***** DATA FOR THE TASK *****

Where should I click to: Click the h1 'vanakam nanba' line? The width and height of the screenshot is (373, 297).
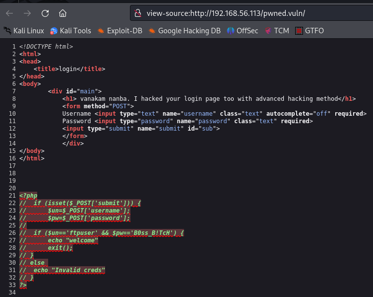coord(208,99)
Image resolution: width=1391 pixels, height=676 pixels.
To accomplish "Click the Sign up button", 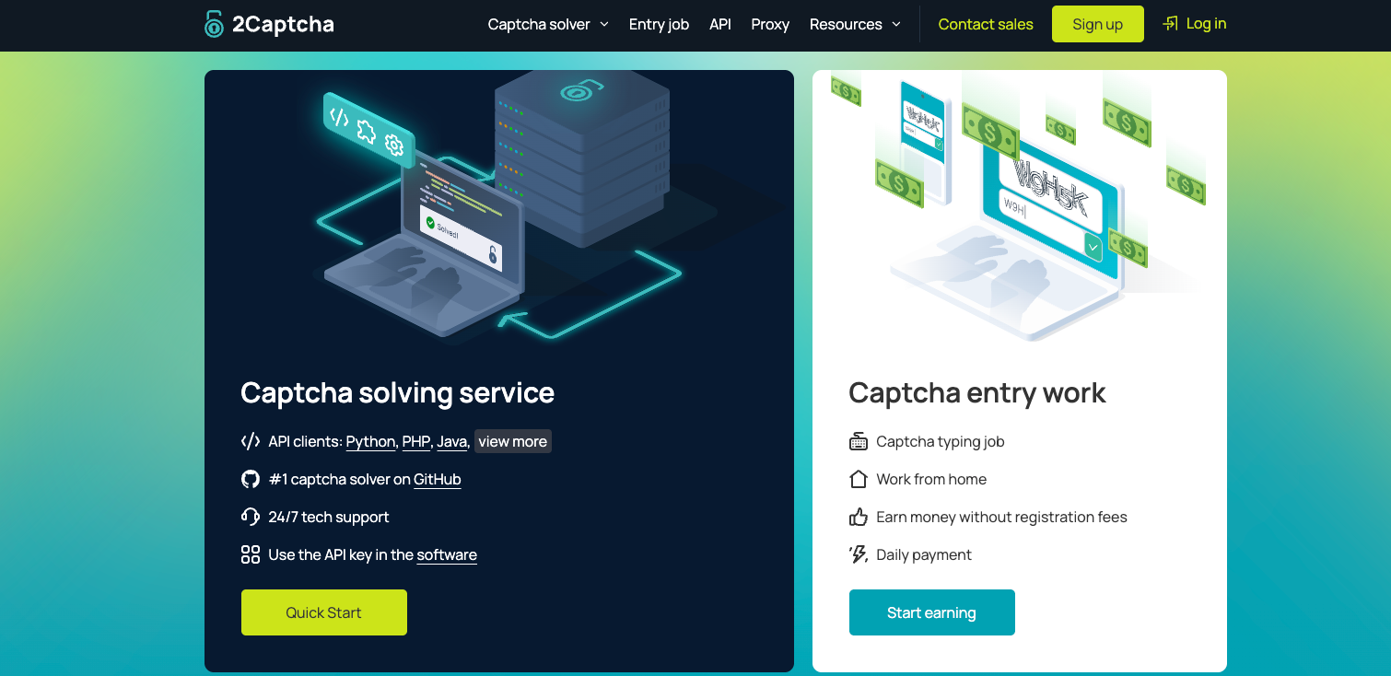I will coord(1097,25).
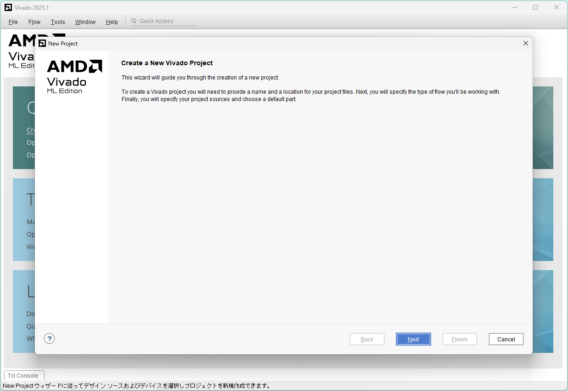The height and width of the screenshot is (391, 568).
Task: Open the Tools menu
Action: (x=58, y=22)
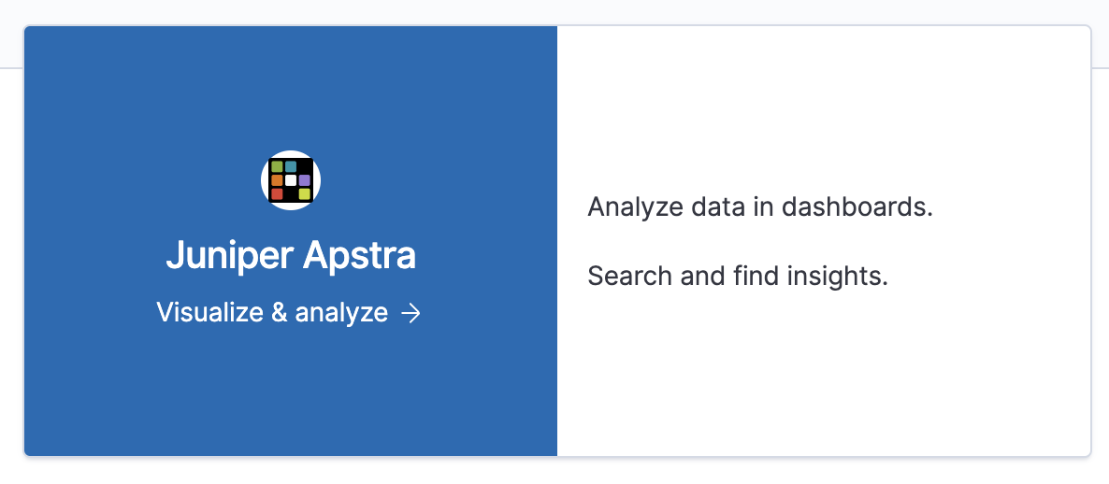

*****

- WHAT THIS TASK INVOLVES
Without the pictures, copy the entries from their first line through the line containing "Image resolution: width=1391", and only those lines.

- TASK SOLUTION
Where should I click to: Click the h1 'vanakam nanba' line? The width and height of the screenshot is (373, 297).
coord(208,99)
Image resolution: width=1391 pixels, height=676 pixels.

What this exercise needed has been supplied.